[Autoimmune hemolytic anemia. Review of 43 cases].

BACKGROUND

Autoimmune hemolytic anemia (AIHA) is an uncommon disease. In its presentation, it can be severe and even lethal. There is only one clinical report concerning this pathology in Chile.

OBJECTIVE

To describe the clinical characteristics and evolution of adult AIHA inpatients.

MATERIALS AND METHODS

Retrospective review of clinical records of adult AIHA inpatients between January 2010 and June 2018 was done. Demographic, clinical, laboratory and therapeutic information was analyzed. A descriptive, analytical and survival analysis was performed.

RESULTS

Forty-three adult patients diagnosed with AHIA were hospitalized in a period of 8 years.
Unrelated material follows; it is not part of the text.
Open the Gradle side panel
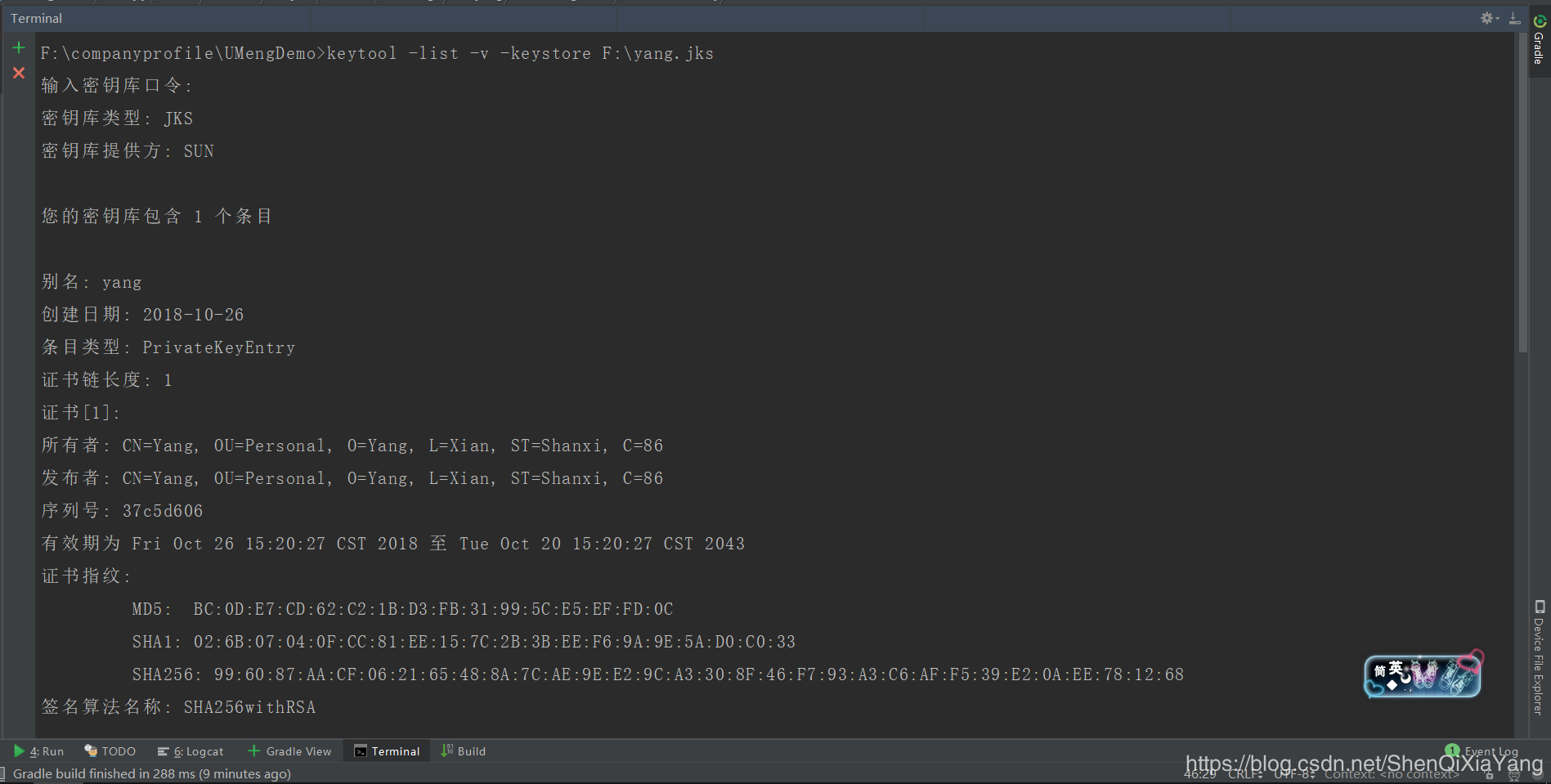 (x=1539, y=41)
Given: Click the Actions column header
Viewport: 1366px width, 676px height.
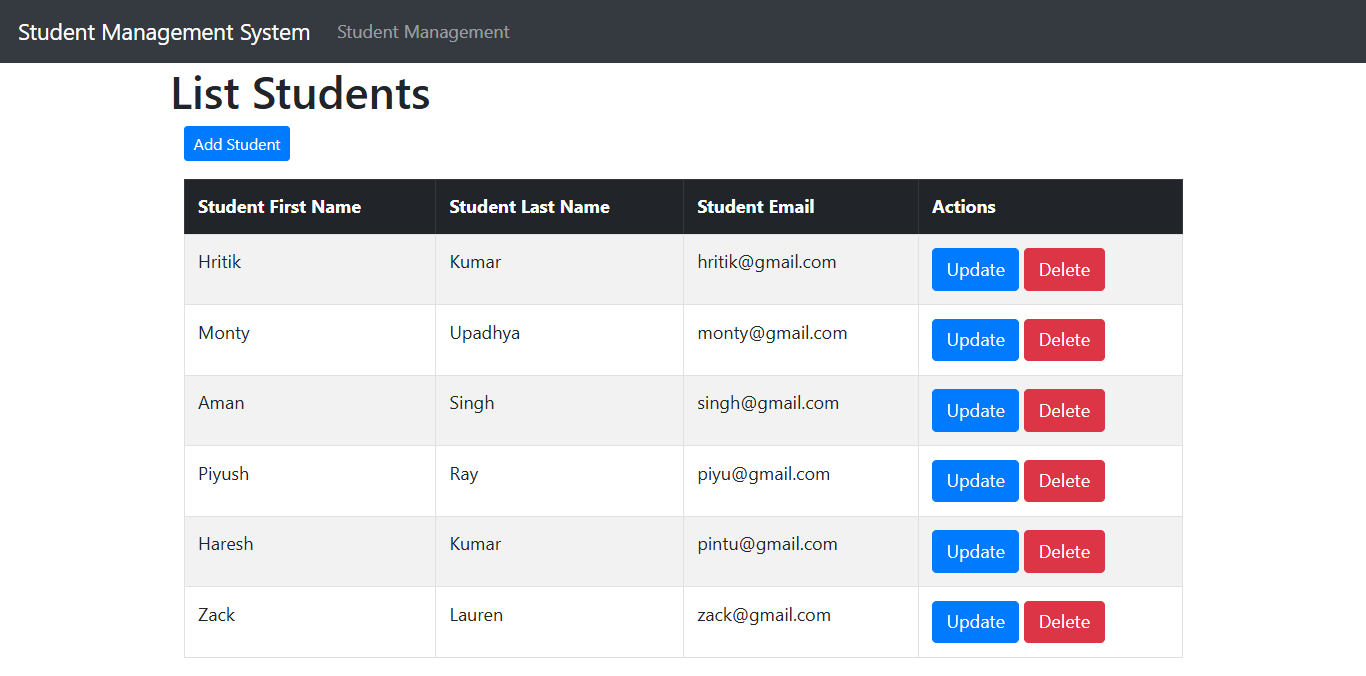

Median age was 63 years (range 22-86 years), mostly women (72%). Warm antibodies were detected in 36 cases (84%) and cold antibodies in seven. Seventy two percent of the patients had an underlying cause, and 58% were secondary to lymphoproliferative neoplasms. All patients except two, received steroids as initial treatment, with response in 37 (90%) of them. Three refractory patients received rituximab, with response in all of them, and relapse in one. Median follow-up was 38 months (range 2-98 months). Five year overall survival was 72%.

CONCLUSION

AHIA in adults inpatients is a heterogeneous disease, mainly due to warm antibodies, and to secondary etiology.